長寿祝いのおすすめプレゼントとして、お花、お酒、実用品、名入りグッズなどさまざまなものがネットで探せます。そのような記念となる「物」のプレゼントも喜ばれます。しかし、「長寿祝い」は、離れて暮らす親のためを思ってお金を使う限られた機会です。次のような視点でプレゼント選びをしてはいかがでしょうか。
・親にとっても子供にとっても思い出になるプレゼント
(旅行・レストランでの食事など)
・親の暮らしを安全・安心を増やすためのプレゼント
(ホームセキュリティ、防犯設備、見守家電、ネットワークカメラなど)
・親の苦労を減らし、楽させるためのプレゼント
(ハウスクリーニング、家事代行、リフォームなど)
・親の楽しみを増やすようなプレゼント
(タブレット、スマホ、遠隔コミュニケーションツールなど)
なお、高齢者には避けた方が良いと言われるプレゼントもいくつかあります。参考程度に載せておきます。
・悪いこと・ものを連想させるもの
くし(苦・死)
ハンカチ(手布⇒てぎれ⇒別れ)
寝具・パジャマ(長く寝る、寝たきり)
鉢植え植物(根付く⇒寝付く⇒寝たきり)
下着(肌に身につける⇒下につける⇒下にみている)
靴・靴下(踏みつける⇒下にみている⇒足蹴にする)
お茶(死・別れ:香典返しによく使われるため)
食器類(壊れやすい)
刃物類(切る⇒縁を切る)
白や青の花束(葬儀) など
・老いを連想させるもの
老眼鏡、補聴器、杖 など
もちろん、親の年齢や体の状態などに応じて贈れるものは変わってきます。外出が難しい親に旅行や外食は贈れませんし、食事が不自由な親に食べ物や食器類を贈るのもおかしな話です。

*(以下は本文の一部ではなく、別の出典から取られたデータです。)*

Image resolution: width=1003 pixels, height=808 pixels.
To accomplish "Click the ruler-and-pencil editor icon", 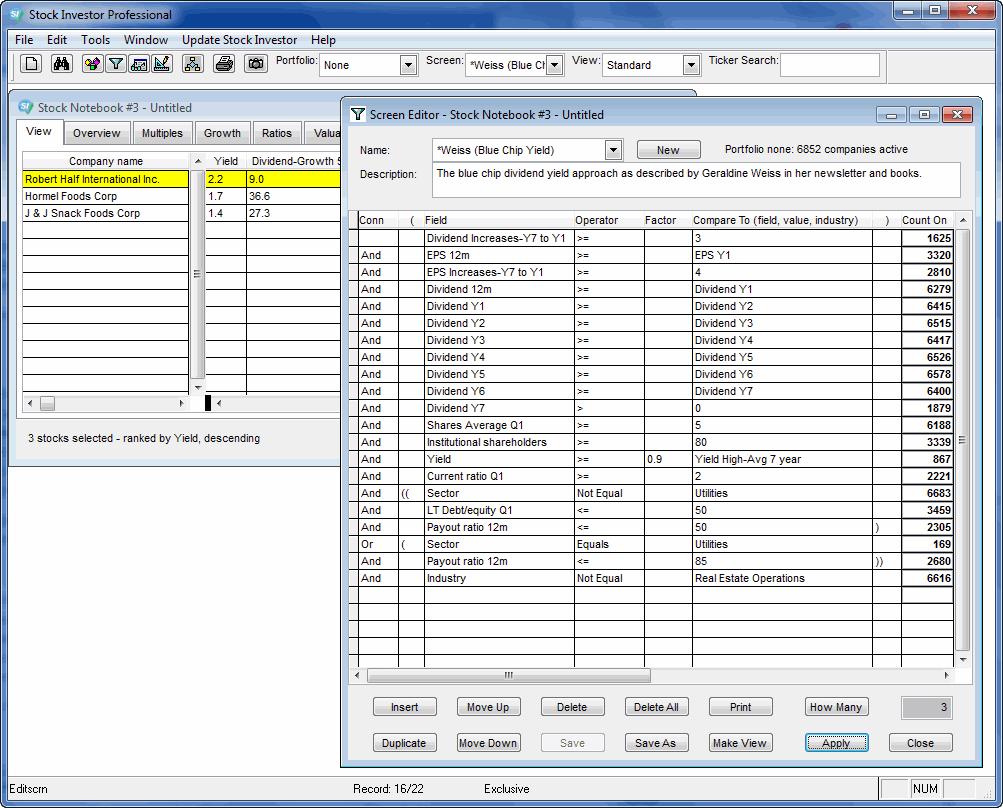I will [161, 64].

親の喜んでくれる姿を思い浮かべながら、その人に合ったプレゼントを選んであげてください。
最後に
「長寿祝い」のような古くから行われていた催し物は、これまでのならわし、住んでいる地方のしきたり、親戚との関係、家族構成などによってとらえ方が異なります。
そのため、長寿祝いを計画する場合は、自分だけでなく、親・兄弟などと事前に相談しながら進めることが必要になります。

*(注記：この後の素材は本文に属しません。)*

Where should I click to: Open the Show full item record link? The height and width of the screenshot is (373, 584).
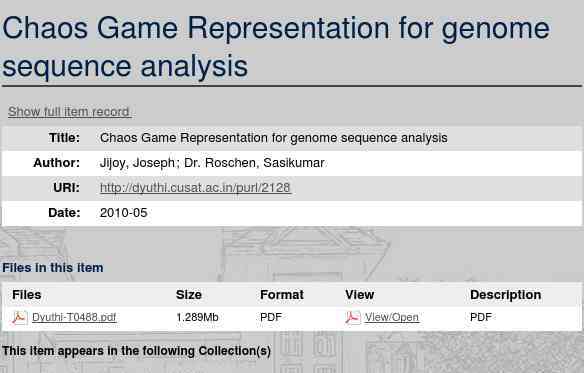pos(69,111)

また最近は、還暦(数え61歳・満60歳)だけでなく、古希(数え70歳・満69歳)になっても若々しく、長寿祝いを喜ばない老人もいると聞きます。
「親を喜ばせてあげたい」と思って計画した長寿祝いで、逆に親から不満を言われてしまっては子供の立場もありませんし、お互い気分のいいものではありません。
そのようなことが起きないように「長寿祝い」のタイミングを事前に把握し、時間をかけて計画していくことをおすすめします。